Publié le 18 juin 2008 par Gameup

J’ai longtemps été certain que l’influence qu’a pu avoir la musique dans les jeux vidéo sur ma sensibilité et mes goûts actuels était négligeable. J’avais tort, et je m’en suis rendu compte il y a peu. Après m’être penché sur le problème, j’ai pu établir sans peine une sorte de panthéon personnel -que l’on pourrait difficilement discuter sans s’envoyer des beignes d’amour comme dans toute critique d’art- et ce sans que je m’en aperçoive. Comment ça ? Si je peux être un peu plus clair ?

A l’heure actuelle, on revient volontiers sur ces gloires du passé, ces pierres angulaires du jeu vidéo pour en distiller le thème devenu immortel. Evidemment, à jeu historique, musique archaïque, j’en veux pour preuves cette brassée de musiques connues, mélodiquement pauvres mais resucées d’un jeu à l’autre pour marquer définitivement les esprits.
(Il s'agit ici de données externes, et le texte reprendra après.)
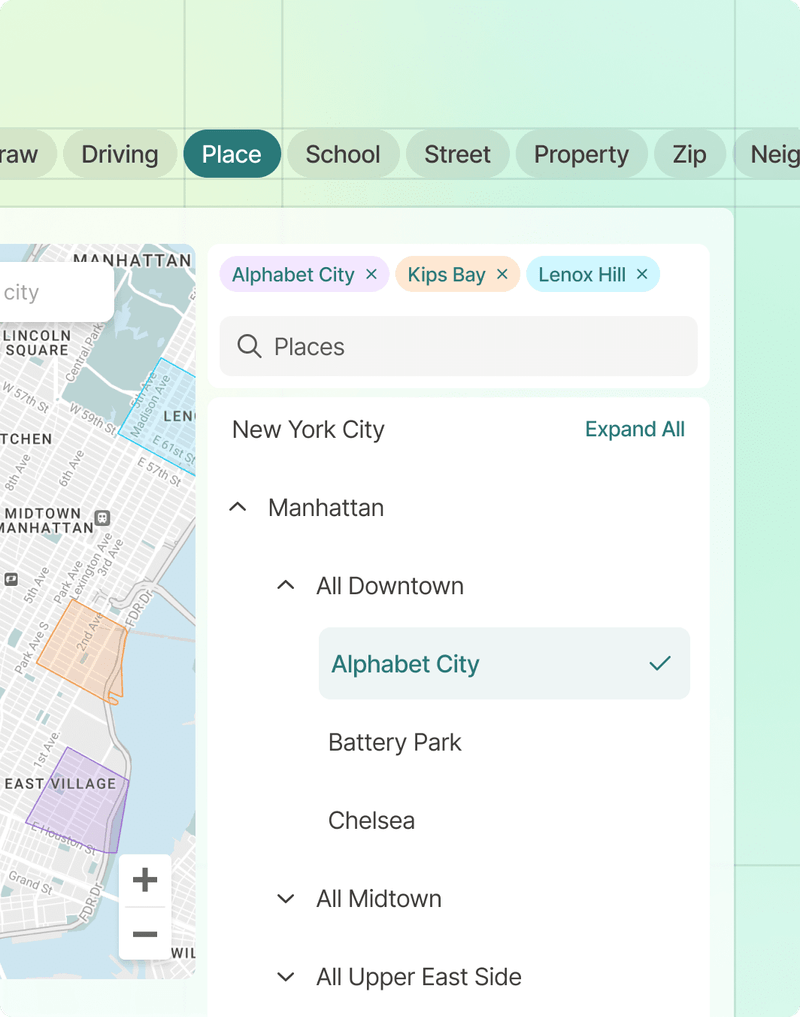800x1017 pixels.
Task: Expand the All Midtown group
Action: click(286, 898)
Il n’y a que moi qui ne peux pas supporter le thème de Mario ou celui de Zelda (exemple typé Nintendo de la mélodie devenue identité, sans laquelle le nouveau Super Mario Bros New Land of the Dumb Princess perd beaucoup en saveur) ? Mais il n’est pas nécessaire d’extraire une mélodie en particulier pour créditer le jeu d’un effort de recherche musical. Ceux ne jurant que sur l’ambiance globale d’un titre -des notes très éparses et une mélodie très chiche en l’occurrence- ont déjà davantage saisi le travail des responsables de la division « zikmu ».
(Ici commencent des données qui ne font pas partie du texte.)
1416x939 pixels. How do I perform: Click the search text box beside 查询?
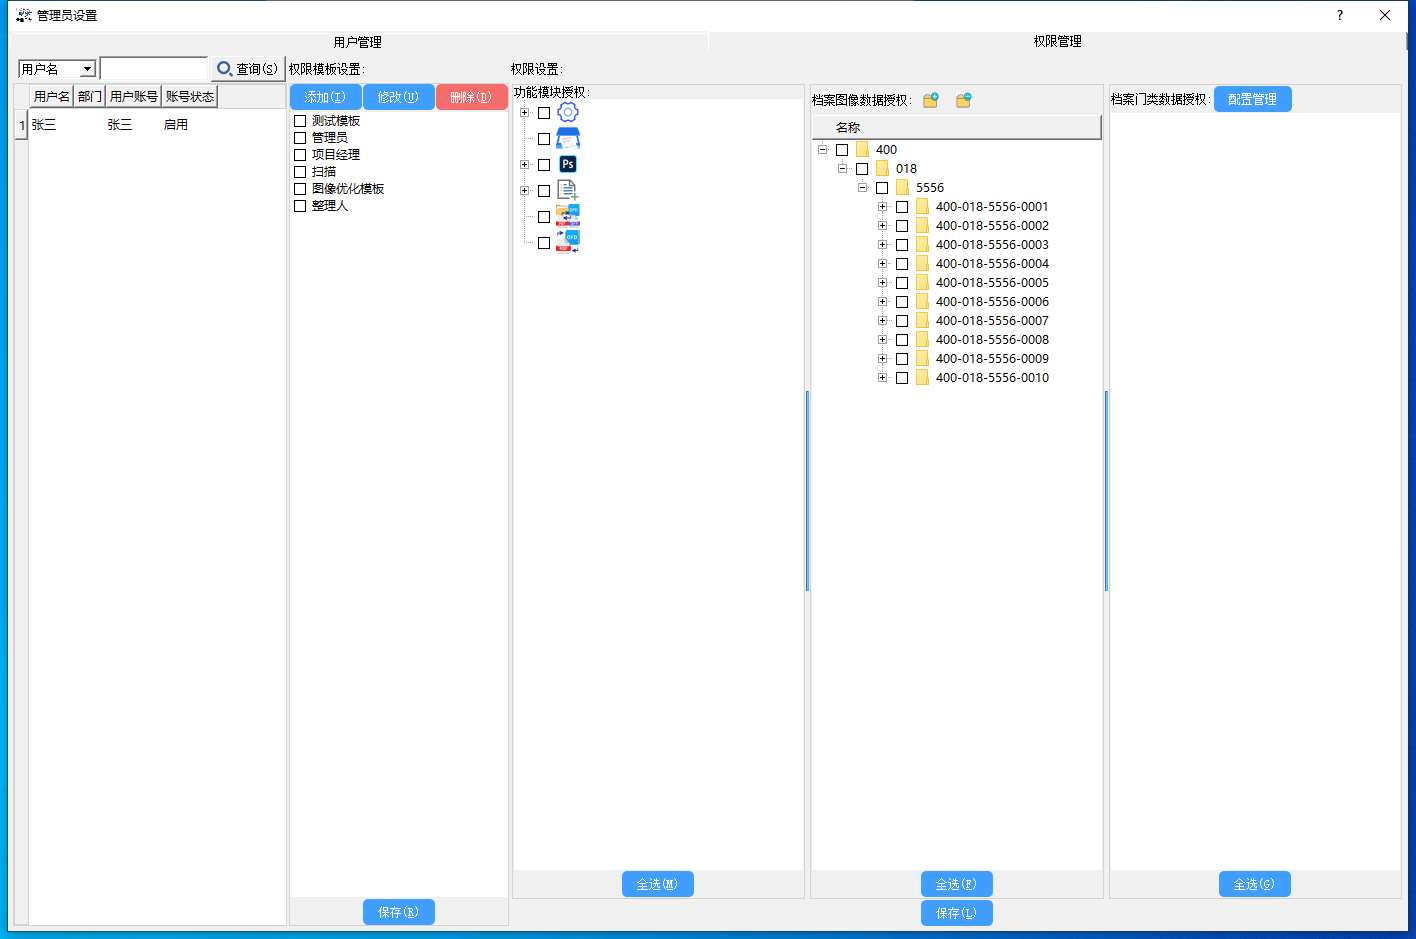[154, 69]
Dans mon cas, j’ai mis des années (au bas mot, huit), à reconnaître ma pierre angulaire, mon étalon-or. Il aura fallu que je jette une oreille distraite à un fond musical dans un appart’ pour qu’elle me soit révélée. J’ai,

naturellement, nommé le jeu illico presto. Le thème dont je parle sans y apposer un titre -ce qui, j’en suis sûr, doit commencer à en asticoter un bon nombre, là, c’est pourquoi je vais continuer à faire un aparté super long sans virgules et bien sûr sans points pour qu’on lise tout d’un trait même si ça n’a aucune importance c’est juste pour faire genre j’ai tout lu- (autorisation de respirer), c’est celui de Tristram dans Diablo.

Dans le voisinage proche de lieux peu recommandables, ce havre de paix abrite quelques personnages plein de vie (ironie) et des rues pavées d’or (pour les connaisseurs). Mais un climat pesant, supportant les rumeurs des sévices commis non loin d’ici, rend le joueur plein de doute et le concentre sur le malaise ambiant : l’écran est sombre, le village toujours plongé dans le crépuscule, et les PNJ bougent lentement, comme des zombies. C’est cette atmosphère qui est dépeinte dans le thème de Tristram.
Acoustique et quasi-intégralement interprété à la guitare, le morceau varie en rythmes et mélange sans vergogne diverses impressions. Toutes ne sont en réalité pas audibles dans Diablo. Mais on y retrouve en majorité un jeu folk, ce touché de guitare évoquant sans peine des temps révolus, des croyances tombées dans l’oubli ainsi que des célébrations populaires sur la place principale. Pincé lent, puis gratté plus vigoureux, le thème ne repose pas sur une pauvre mélodie jouée ad nauseam mais sur plusieurs chapitres unis par un même pattern instrumental. Il s’offre même quelques détours un peu plus lyriques menés par un instrument à vent, et le tout garde une atmosphère légèrement sombre et porteuse de mauvais présages.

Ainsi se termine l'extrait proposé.